[Saved data entries]
::::::

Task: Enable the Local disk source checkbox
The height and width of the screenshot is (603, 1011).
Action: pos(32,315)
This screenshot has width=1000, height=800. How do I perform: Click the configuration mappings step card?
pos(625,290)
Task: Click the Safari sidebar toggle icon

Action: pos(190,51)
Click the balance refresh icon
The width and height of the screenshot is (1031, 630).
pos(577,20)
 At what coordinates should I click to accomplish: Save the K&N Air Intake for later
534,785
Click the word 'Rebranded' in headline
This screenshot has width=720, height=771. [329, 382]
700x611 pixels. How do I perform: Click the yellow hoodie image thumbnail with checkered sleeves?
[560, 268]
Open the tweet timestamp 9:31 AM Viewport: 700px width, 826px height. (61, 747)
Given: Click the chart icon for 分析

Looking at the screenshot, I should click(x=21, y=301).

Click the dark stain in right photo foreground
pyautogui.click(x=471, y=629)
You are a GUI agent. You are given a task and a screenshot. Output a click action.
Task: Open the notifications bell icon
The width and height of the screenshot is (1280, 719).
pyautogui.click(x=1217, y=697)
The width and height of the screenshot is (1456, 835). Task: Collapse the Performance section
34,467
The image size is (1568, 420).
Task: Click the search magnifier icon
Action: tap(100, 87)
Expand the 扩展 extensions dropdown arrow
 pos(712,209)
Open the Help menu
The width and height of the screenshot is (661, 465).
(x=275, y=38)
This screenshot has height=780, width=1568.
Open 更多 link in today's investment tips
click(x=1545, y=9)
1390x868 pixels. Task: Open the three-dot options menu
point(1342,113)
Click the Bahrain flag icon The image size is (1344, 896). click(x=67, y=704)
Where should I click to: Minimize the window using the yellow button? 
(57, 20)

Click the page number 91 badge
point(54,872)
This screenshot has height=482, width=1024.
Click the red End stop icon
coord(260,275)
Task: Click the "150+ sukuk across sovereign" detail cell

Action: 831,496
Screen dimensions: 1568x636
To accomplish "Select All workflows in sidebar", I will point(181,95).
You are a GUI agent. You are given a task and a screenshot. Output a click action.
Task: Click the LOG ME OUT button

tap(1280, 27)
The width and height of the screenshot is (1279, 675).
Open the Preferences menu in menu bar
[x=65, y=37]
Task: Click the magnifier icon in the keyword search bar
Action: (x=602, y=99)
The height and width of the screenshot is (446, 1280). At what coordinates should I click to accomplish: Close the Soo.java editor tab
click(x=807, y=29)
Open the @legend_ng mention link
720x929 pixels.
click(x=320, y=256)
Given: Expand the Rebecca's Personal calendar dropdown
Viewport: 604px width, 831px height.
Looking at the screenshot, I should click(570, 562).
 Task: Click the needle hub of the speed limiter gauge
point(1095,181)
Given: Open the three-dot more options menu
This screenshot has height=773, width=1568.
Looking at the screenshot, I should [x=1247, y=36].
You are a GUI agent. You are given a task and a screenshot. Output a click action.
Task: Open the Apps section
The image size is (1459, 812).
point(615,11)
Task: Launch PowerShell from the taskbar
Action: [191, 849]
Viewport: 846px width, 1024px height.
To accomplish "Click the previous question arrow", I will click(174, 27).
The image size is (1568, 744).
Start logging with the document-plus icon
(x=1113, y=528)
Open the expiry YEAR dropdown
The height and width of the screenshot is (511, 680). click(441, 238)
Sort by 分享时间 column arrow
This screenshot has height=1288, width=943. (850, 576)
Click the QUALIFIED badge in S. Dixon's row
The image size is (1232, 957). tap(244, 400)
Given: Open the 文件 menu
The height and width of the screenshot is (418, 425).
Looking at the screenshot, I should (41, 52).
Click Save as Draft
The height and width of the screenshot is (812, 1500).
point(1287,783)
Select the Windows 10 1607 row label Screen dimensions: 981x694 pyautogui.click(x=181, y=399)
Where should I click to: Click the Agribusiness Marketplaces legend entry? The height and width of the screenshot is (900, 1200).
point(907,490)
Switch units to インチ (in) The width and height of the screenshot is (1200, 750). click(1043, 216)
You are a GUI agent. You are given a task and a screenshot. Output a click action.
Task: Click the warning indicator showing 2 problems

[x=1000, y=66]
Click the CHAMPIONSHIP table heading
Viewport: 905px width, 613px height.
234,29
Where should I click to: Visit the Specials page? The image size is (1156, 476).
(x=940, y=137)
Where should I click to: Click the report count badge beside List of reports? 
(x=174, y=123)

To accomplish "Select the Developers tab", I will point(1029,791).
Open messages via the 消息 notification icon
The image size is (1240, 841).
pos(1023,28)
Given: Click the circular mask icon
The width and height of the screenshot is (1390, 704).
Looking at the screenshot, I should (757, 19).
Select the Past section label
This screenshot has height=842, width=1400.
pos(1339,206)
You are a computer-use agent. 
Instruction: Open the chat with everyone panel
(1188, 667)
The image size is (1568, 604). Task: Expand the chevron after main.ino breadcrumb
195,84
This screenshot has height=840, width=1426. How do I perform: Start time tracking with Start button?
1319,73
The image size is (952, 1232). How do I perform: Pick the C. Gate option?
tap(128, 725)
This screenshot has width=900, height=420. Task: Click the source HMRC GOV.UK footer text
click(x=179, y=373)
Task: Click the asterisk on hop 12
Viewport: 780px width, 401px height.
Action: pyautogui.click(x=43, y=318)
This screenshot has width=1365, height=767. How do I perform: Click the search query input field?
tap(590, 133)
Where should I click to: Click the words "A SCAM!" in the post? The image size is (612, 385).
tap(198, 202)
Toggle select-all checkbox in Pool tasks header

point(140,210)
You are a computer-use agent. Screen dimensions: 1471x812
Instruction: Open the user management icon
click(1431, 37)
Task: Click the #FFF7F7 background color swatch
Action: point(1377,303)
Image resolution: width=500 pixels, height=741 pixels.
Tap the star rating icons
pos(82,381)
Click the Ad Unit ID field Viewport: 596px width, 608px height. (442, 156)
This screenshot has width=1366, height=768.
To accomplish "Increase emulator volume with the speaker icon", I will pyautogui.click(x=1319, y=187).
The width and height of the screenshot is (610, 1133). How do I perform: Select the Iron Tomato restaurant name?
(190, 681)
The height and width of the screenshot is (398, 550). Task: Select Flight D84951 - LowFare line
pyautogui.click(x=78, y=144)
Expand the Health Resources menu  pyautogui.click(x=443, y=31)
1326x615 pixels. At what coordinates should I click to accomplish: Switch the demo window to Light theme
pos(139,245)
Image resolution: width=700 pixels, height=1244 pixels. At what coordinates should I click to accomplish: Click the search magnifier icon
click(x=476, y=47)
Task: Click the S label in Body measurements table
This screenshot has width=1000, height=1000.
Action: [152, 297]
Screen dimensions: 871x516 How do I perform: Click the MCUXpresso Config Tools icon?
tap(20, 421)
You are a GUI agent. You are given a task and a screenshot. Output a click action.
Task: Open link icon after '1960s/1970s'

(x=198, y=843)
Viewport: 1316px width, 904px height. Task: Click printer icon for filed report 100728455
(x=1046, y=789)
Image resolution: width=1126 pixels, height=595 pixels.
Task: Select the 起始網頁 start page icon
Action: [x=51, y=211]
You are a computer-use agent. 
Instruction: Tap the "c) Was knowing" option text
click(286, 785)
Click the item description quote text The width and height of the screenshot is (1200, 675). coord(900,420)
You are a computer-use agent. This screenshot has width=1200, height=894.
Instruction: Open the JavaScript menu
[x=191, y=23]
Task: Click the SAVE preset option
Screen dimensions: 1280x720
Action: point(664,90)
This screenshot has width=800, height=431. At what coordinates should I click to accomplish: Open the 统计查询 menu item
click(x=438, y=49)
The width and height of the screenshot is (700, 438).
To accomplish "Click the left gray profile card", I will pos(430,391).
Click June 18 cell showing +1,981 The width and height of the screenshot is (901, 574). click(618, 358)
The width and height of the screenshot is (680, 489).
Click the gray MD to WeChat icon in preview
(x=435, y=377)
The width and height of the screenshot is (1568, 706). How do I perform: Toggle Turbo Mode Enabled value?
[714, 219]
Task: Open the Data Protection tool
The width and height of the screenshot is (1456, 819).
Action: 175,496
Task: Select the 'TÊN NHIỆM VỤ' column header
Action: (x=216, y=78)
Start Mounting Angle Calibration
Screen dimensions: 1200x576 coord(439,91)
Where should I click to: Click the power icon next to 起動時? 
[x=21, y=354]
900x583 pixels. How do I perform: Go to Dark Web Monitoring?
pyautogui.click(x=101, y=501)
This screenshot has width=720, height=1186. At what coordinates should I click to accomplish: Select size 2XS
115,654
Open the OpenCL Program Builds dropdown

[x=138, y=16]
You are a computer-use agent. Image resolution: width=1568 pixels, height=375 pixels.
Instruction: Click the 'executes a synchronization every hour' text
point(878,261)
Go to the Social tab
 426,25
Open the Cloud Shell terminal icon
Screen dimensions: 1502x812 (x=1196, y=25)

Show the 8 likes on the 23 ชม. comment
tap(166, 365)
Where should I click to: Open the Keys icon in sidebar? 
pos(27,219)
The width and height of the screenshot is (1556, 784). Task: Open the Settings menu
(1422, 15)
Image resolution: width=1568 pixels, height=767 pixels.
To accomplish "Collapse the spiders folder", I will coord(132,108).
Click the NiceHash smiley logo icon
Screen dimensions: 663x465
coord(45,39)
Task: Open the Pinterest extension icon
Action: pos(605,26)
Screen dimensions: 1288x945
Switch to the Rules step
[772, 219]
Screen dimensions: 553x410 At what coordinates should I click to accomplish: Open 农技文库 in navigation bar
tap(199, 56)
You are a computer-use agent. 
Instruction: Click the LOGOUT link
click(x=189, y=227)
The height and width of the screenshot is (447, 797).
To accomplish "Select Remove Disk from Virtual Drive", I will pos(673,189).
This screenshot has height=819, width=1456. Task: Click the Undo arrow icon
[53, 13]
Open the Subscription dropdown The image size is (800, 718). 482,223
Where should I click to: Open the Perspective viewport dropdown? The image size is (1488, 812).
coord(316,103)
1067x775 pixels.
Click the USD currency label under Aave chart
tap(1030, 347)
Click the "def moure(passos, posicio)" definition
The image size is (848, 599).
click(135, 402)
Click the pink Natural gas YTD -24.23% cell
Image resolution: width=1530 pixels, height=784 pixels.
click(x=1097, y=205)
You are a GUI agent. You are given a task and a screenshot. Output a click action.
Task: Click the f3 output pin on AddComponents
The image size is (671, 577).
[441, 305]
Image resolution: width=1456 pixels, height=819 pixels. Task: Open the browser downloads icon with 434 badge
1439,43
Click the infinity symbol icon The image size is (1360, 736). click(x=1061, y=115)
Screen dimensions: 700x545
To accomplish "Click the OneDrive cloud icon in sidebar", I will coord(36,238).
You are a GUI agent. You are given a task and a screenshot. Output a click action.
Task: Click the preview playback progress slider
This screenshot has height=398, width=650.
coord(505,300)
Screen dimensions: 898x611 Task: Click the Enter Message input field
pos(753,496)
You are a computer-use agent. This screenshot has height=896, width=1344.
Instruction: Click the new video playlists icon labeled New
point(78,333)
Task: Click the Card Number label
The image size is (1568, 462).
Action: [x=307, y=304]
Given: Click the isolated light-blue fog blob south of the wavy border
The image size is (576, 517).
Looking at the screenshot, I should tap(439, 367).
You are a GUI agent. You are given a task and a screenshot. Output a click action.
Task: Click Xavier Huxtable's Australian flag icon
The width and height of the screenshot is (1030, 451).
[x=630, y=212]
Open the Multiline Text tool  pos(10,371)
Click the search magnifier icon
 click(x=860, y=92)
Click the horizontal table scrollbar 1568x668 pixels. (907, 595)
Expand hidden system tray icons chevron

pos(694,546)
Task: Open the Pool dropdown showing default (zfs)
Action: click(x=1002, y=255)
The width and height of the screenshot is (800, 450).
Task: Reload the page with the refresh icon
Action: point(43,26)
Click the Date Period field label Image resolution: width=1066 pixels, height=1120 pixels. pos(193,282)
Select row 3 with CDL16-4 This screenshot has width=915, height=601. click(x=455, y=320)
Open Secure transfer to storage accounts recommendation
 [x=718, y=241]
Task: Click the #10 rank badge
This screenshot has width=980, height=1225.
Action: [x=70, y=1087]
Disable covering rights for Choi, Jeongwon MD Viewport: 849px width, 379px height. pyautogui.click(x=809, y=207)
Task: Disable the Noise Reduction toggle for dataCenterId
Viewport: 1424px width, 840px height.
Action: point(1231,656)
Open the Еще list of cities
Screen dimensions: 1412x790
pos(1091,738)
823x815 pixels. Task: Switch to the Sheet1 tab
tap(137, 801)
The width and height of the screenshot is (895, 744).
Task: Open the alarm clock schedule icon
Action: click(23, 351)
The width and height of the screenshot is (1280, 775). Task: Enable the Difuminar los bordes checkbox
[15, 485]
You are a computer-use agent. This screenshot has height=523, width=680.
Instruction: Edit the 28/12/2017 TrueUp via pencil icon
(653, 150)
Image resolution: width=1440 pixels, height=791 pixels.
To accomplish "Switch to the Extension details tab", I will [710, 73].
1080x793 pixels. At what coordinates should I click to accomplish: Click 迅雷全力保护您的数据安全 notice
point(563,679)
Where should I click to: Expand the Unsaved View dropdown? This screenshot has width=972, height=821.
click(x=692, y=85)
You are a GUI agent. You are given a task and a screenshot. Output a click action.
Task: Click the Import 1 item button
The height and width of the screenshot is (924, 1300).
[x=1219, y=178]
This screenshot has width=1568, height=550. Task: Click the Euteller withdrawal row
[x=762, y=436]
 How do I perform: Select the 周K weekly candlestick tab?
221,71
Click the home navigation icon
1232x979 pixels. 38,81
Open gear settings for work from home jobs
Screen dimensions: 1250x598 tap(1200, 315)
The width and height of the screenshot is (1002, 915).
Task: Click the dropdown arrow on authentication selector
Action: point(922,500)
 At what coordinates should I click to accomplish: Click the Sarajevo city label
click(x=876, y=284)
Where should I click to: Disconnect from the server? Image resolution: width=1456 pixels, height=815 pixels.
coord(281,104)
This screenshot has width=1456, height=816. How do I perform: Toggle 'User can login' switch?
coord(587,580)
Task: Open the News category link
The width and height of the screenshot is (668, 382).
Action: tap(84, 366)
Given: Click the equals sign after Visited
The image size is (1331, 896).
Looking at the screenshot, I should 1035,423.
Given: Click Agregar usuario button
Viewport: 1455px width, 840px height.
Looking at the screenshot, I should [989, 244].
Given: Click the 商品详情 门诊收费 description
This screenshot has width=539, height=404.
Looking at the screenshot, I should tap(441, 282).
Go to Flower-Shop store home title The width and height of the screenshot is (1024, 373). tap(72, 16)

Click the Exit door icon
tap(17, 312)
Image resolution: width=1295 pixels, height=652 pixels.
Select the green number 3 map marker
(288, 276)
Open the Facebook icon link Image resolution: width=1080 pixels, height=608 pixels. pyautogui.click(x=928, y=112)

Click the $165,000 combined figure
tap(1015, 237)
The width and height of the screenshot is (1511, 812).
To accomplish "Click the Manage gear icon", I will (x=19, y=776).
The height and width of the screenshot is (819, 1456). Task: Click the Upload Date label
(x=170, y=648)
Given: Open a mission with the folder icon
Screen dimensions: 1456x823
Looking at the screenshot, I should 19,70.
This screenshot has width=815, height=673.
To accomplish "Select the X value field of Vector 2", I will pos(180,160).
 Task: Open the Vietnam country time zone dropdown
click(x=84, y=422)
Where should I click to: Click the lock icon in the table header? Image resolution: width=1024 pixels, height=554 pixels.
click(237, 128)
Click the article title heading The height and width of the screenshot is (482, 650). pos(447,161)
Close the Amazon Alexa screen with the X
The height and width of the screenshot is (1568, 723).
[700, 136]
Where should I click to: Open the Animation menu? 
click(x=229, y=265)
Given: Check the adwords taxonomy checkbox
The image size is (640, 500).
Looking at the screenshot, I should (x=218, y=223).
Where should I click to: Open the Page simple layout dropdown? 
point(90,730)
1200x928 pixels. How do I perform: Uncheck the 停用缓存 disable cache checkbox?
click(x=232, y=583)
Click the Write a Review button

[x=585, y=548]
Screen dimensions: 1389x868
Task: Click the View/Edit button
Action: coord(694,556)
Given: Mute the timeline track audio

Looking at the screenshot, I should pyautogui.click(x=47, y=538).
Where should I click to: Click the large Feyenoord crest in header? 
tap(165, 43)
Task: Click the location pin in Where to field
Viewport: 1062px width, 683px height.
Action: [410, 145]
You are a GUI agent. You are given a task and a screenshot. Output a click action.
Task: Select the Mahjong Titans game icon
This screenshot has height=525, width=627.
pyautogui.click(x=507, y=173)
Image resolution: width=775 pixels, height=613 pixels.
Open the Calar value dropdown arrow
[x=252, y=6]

::::::

** EXERCISE REQUIREMENTS **
Copy the listing from the line containing "The width and height of the screenshot is (610, 1133)." down through the line containing "Action: [152, 297]", swapping "magnifier" for "magnifying glass" and leaving everything else as it is.

** TASK RESULT **
The width and height of the screenshot is (610, 1133). How do I perform: Select the Iron Tomato restaurant name?
(190, 681)
The height and width of the screenshot is (398, 550). Task: Select Flight D84951 - LowFare line
pyautogui.click(x=78, y=144)
Expand the Health Resources menu  pyautogui.click(x=443, y=31)
1326x615 pixels. At what coordinates should I click to accomplish: Switch the demo window to Light theme
pos(139,245)
Image resolution: width=700 pixels, height=1244 pixels. At what coordinates should I click to accomplish: Click the search magnifying glass icon
click(x=476, y=47)
Task: Click the S label in Body measurements table
This screenshot has width=1000, height=1000.
Action: [152, 297]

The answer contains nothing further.